The Times
May 20, 1993, Thursday
Lord Kenyon
SECTION: Features
LENGTH: 822 words
Lord Kenyon, CBE, chairman of the trustees of the National Portrait Gallery, 1966-88, died in Gredington, Shropshire, on May 16 aged 75. He was born on September 13, 1917.
WITH his network of friends in the arts and politics, and his ability to charm money out of a reluctant Treasury, Lord Kenyon was the perfect choice to be, for 22 years, chairman of the fifteen Trustees of the National Portrait Gallery. Although prepared to call on private money, as when he launched a national appeal to raise Pounds 50,000 for Sir Joshua Reynolds's portrait of Laurence Sterne in 1974, he was a fierce opponent of the Heath government's proposal to introduce admission charges.
He was not scared of paying large sums to prevent national treasures (such as Gainsborough's Sir Benjamin Truman) from leaving the country, and hardly let a single work of note escape his grasp. During his time there, he saw the gallery grow to house one of the most distinctive of the national collections.
Despite his poor sight (in later years he was almost blind), his appreciation for art was matched by an equal love for the written word. He sat on the Royal Commission for Historical Manuscripts from 1966 until earlier this year, and was chairman of the Friends of the National Libraries for 23 years. An avid book collector, with a fondness for very rare early English liturgical works, he owned editions of Caxton, Wynkyn de Worde and Richard Pynson.
He was also something of a printer in his own right: in 1978 he helped to relaunch one of Wales's most celebrated presses, the Gregynog Press, which enjoyed a reputation for fine printing between the wars. Welsh poetry, Welsh literature and works on typography, all were produced in a series of limited editions, beautifully bound, illustrated with wood-engravings and printed by hand.
Lloyd Tyrell-Kenyon was the elder son of the 4th Baron Kenyon, a Lord-in-Waiting to Queen Victoria, King Edward VII and King George V. He grew up on the Welsh borders, and succeeded to the peerage at the age of ten. Educated at Eton and Magdalene College, Cambridge, he joined the Shropshire Yeomanry in 1937 and served in the Royal Artillery during the second world war, but was invalided out with the rank of captain in 1943.

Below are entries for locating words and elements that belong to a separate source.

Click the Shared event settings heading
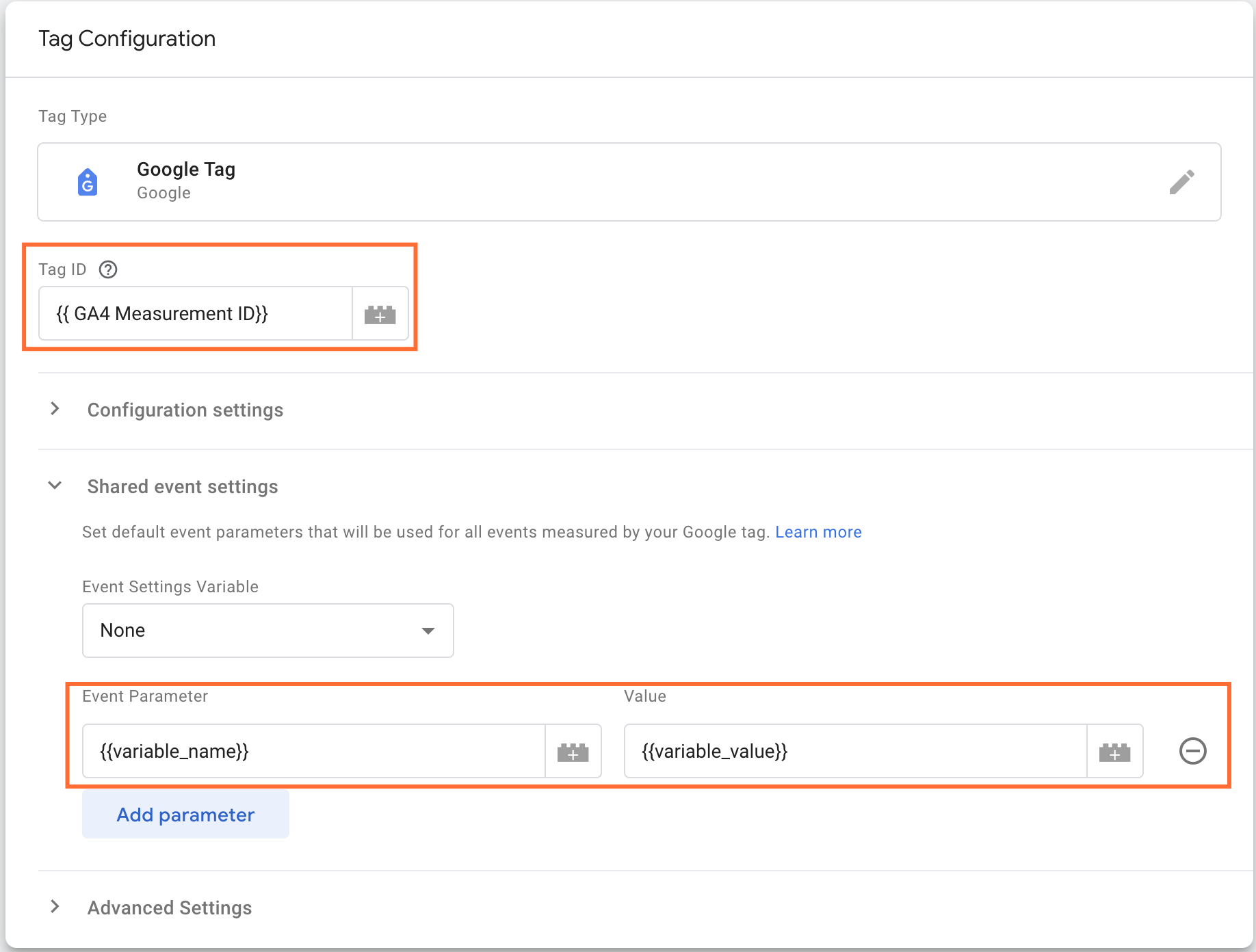point(182,486)
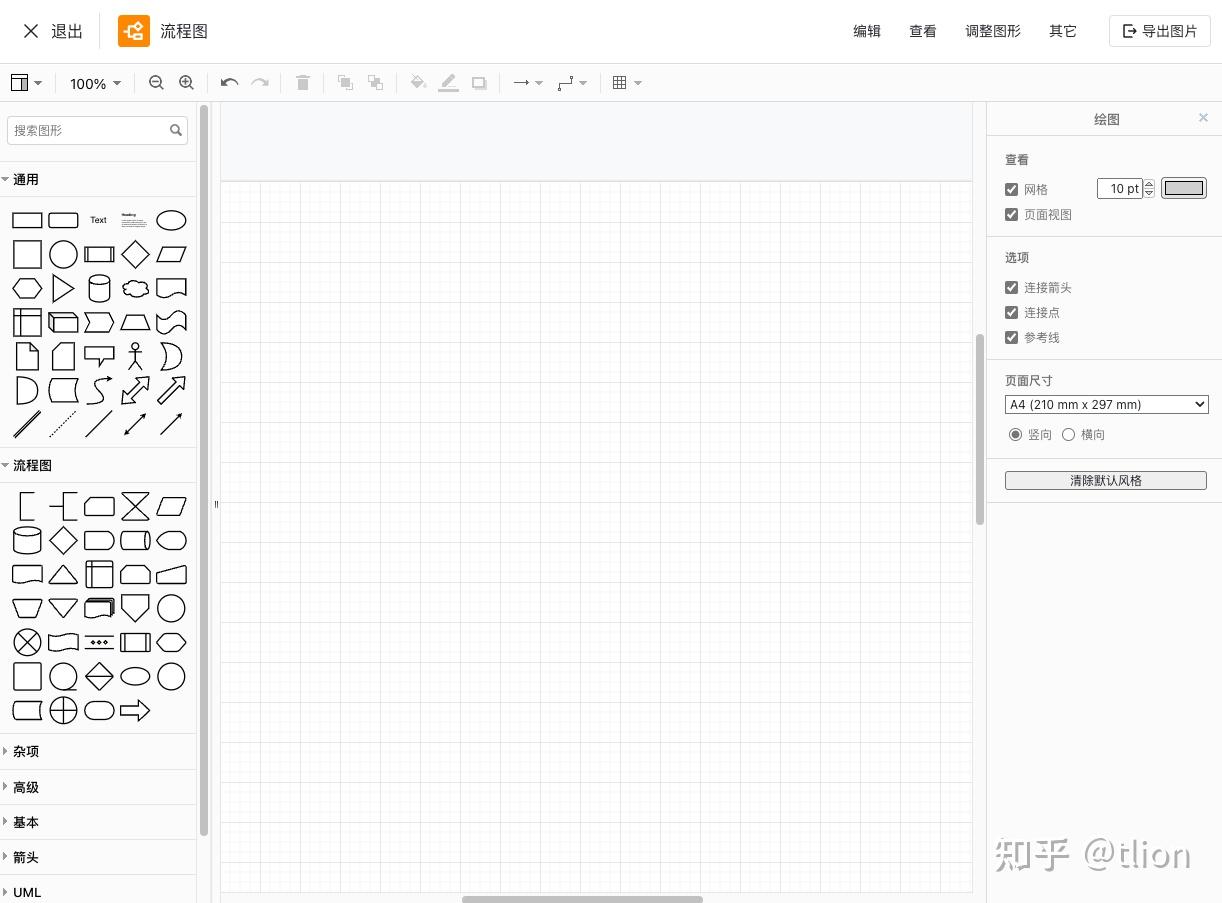Toggle the 网格 grid checkbox
Screen dimensions: 1222x903
pos(1011,189)
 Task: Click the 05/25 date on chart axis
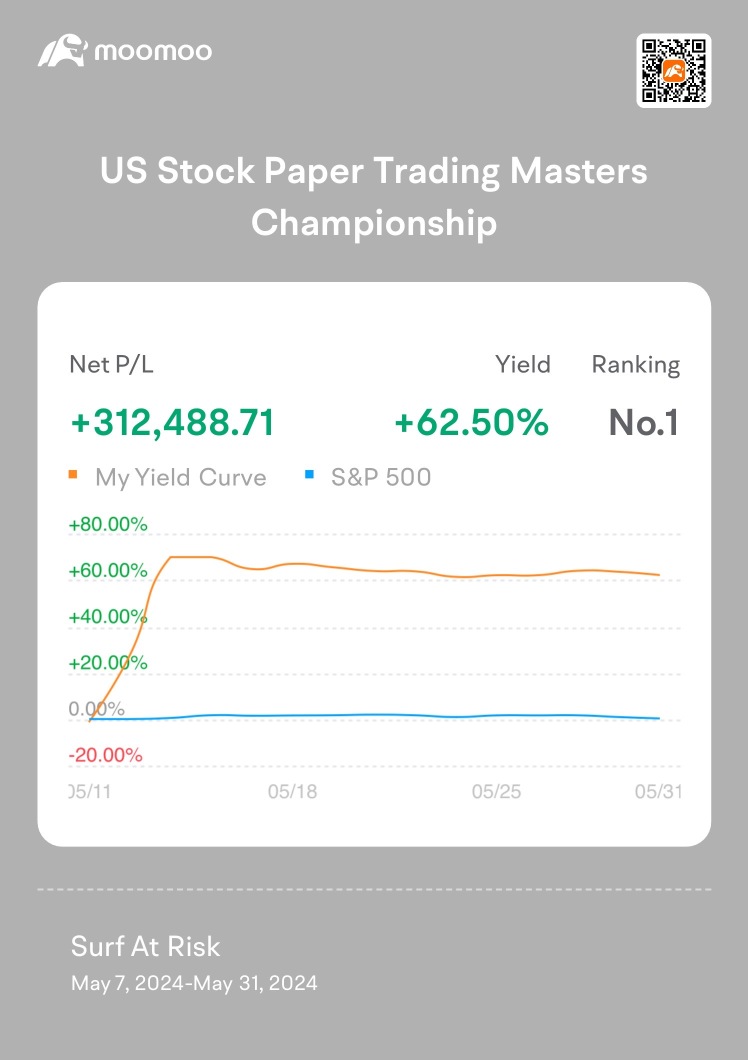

Kenyon had first proved himself as a museum administrator when appointed curator to the Fitzwilliam Museum, shortly after coming down from Cambridge. He was president of the National Museum of Wales, 1952-57, and sat on the Ancient Monuments Board for Wales, 1979-87. He was also active in the field of local health administration, serving as chairman of the Wrexham Powys and Mawddach Hospital Management Committee, 1960-74, and of the Clwyd Area Health Authority. He was president of the University College of North Wales, Bangor, from 1947 to 1982.
One of his greatest contributions to cultural life in Wales had been the key role he played in establishing an exhibition of Victorian portraiture at Bodelwyddan Castle at St Asaph. This was one of the finest collections of Victorian portraits, furniture and sculpture in the world, and the castle, built in the 19th century by a local slate baron, seemed the proper home for it. Carpets and curtains were specially woven and new gilded plasterwork installed to recreate the opulence of high Victorian interiors. The Victoria and Albert Museum lent furniture and the Royal Academy donated sculptures.
Clwyd Council had bought and helped to restore the building in the mid-1980s but in 1991 the council, by now Labour-controlled, voted to sell the castle as a theme park, in the interests of council debt restructuring. Kenyon was livid and outspoken about the decision, predicting that no major gallery would ever trust a local authority again.
He was generous with his own property. Living in the family seat at Gredington, he had little use for another family house, Kenyon Peel Hall, one of the finest examples of Tudor architecture in Lancashire. In 1954 he let it on a 99-year lease for a peppercorn rent to the Church Army and the Canine Defence League. He was not, however, interested in preservation for its own sake. He had the impractically large Gredington pulled down, and smaller, family houses built on the site.
When not working, he lived the life of the typical country gentleman. His fondness for hare coursing brought him into conflict on more than one occasion with anti-blood sports campaigners. When in London he could be found at Brooks's or the Cavalry and Guards.
Despite a jovial exterior, and the undoubted usefulness of his life, Kenyon had his share of calamities in the family, and was never in the best of health. He bore everything with a quiet sense of humour.
He married, in 1946, Leila Mary, widow of Hugh Peel of the Welsh Guards. They had three sons, one of whom predeceased him, and a daughter. The title passes to his elder son, Lloyd Tyrell-Kenyon.